Provides Attention Children Need
It may seem obvious, and you may already believe you provide enough attention for your children, but it doesn’t hurt to be a little extra attentive during harder times during a divorce.
This doesn’t mean showering them with gifts and over baring affection as this can often lead to negative mindsets in a child, i.e becoming spoiled. It’s also important to not try to overcompensate in an attempt to win points with them to form favouritism between parents.
If both parents are being equally attentive then this can create a calm sense of reassurance for the children and although a lot has changed, both parents love them both the same.
Helps Maintain Strong Bonds Between Parent and Child
During a divorce, custody is not always split evenly, and it’s particularly important for the parent with less time with the kids to make sure that they’re spending good quality time together in order to maintain a good relationship.
If you’re a parent without primary custody, always make it a priority to do your children’s favourite activities with them, as it’s a great way to make them feel more valued and loved.
Try planning your time ahead with them and informing them of your plans so they get excited to see you.
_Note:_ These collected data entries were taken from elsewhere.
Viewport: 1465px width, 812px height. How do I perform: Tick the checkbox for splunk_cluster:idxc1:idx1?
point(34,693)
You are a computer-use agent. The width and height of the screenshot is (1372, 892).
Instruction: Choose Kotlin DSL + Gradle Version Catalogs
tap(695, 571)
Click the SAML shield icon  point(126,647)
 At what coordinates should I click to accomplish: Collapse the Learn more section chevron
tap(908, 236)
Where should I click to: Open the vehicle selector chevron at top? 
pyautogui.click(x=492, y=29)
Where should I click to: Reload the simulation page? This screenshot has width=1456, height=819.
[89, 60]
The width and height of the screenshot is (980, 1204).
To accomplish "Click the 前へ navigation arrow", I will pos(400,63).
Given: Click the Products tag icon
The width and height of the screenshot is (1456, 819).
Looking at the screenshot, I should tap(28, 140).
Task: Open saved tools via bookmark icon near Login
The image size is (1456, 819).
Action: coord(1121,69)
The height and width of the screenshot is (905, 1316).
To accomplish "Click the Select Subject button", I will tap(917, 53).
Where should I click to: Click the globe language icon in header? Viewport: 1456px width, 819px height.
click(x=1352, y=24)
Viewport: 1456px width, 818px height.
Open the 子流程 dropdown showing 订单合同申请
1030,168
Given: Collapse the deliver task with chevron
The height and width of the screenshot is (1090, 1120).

Following through with these plans will let the children know you value time spent with them.
This can also be extended to older children caught up in divorce. Teenagers, despite maybe not seeming so, still crave attention from parents so it’s best not to assume they don’t want time with you. Try asking them if there’s anything, in particular, they feel like doing, to show you’re making effort.
Don’t ignore your own feelings during the divorce process…
Although we have mainly discussed how time spent with children during a divorce can help them, don’t forget about your wellbeing either.
Children, no matter the age, can be a great source of unconditional love that will be a part of you forever. It’s fine to lean on them for emotional support as much as they will lean on you too.
Set aside time in your week to incorporate time with the children for your own benefit as well as theirs. Be honest and open about the divorce but try not to pass on any negative thoughts of your ex-spouse.
The marriage may have failed but being a good parent is a separate skill that isn’t diminished after a breakup, given you make the appropriate efforts with your children.